A quick Google Image search reveals that the ruins of the Oracle are still there, and are presumably a stop on the tour. But are the hallucinogenic vapors still emanating from the springs? Can visitors inhale them and [del]get high[/del] have prophetic visions?
This article speculates about the gas. I don’t think they actually found it. Note that the article say “were likely” and “are likely”. They are speculating.
It is odd that they can’t excavate and actually find the gasses/vapors.
A quick googling leads me to believe there’s quite the slapfight going on about what exactly got the pythia high. One team in 2001 found traces of ethylene in the stone walls. Another group in 2006 thinks it’s oxygen deprivation coupled with benzene. At any rate, it doesn’t sound like there’s really agreement on the actual mechanism and given that, seems unlikely someone now could replicate the Delphi experience.
Doctor Who used this idea in Fires of Pompeii. This was during David Tennet’s run. The maidens were sniffing the fumes and seeing visions. Just like the Oracle of Delphi except, they were turning to stone too.

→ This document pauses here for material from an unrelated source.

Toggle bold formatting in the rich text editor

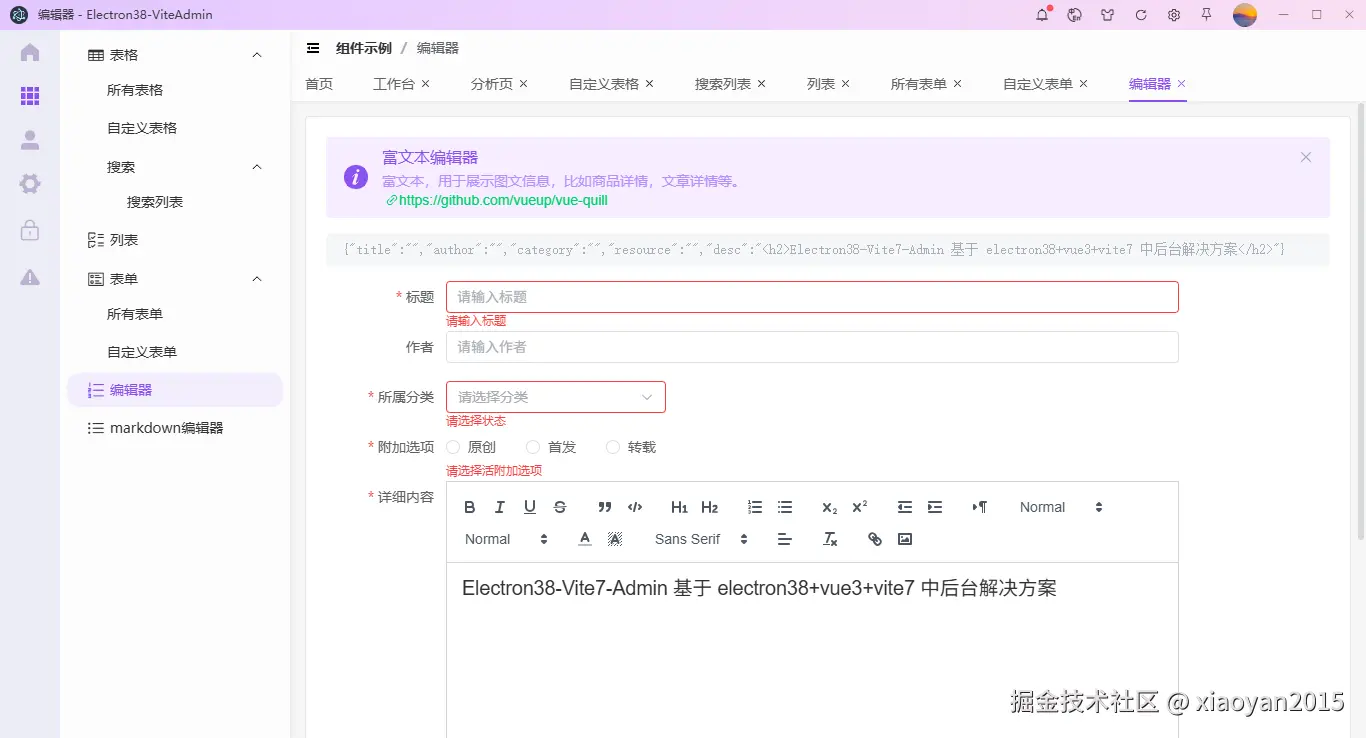469,507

I read about this, I think, Scientific American, once. As far as I can make out, the whole theory was ever anything more than a piece of baseless speculation in the first place. On the one hand, although it is possible that there were once high concentrations of ethylene (or whatever - it doesn’t really matter) there, there is not, and is never likely to be, any compelling evidence of it, and ethylene (or any other gas that plausibly might have been there) is not all that psychoactive anyway. On the other hand, you do not need to appeal to any such thing in order to more plausibly explain the stories about the oracle: maybe they were just making stuff up to fleece the rubes; maybe they were getting themselves into a trance by chanting, or some form of hypnosis; maybe they were using plant-based hallucinogens (likely to be a lot stronger, and safer, than any gas wafting up through cracks in the ground.
So no, not only are the “vapours” not there now, it is more than likely that they never were.

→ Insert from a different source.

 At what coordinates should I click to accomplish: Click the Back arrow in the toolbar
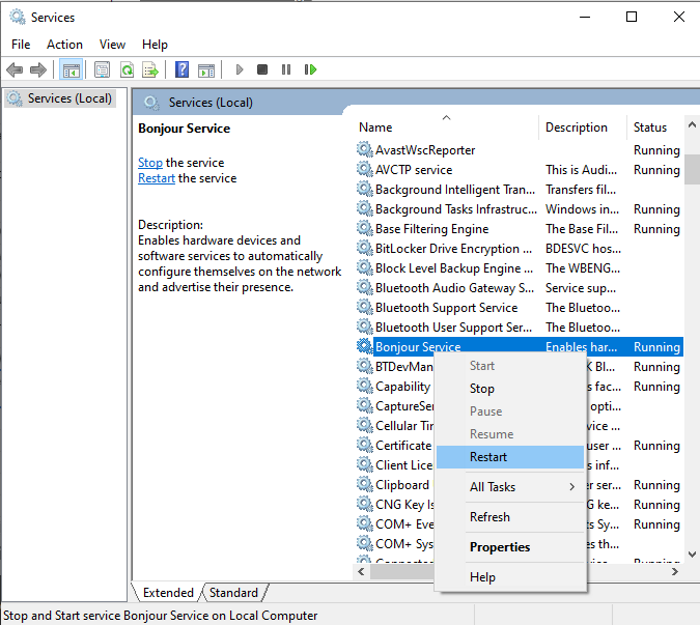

The real problem her is physical scientists who think they should have all the answers, but do not understand how societies, psychology, and historical standards of evidence, work.
I’ve been to Delphi, and I certainly didn’t notice any “buzz” or anything out of the ordinary. Seems to me if there were weird gasses coming out of those ruins, it would be a big deal and there would be signs posted warning tourists about it. There aren’t any signs, and I don’t recall it being mentioned at all.
Actually, I’ve been there too and didn’t see any sign of geothermal vents, hot springs, gases eminating from the earth, or any of that.
From what I read of the prophecies or whatever you’d call them, it sounds to me more like some appropriately “delphic” clever thinking and not at all anything like the product of intoxication of any sort. Scented smoke in the sanctuary of the Pythia would suitably impress visitors/supplicants and enhance its mystic quality. For sure, the oracle wasn’t short on money.
We do know from other places in the Hellenic world that the priests weren’t entirely above a bit of stagecraft and trickery. IIRC, Heron of Alexandria made more than a few clever devices for this purpose.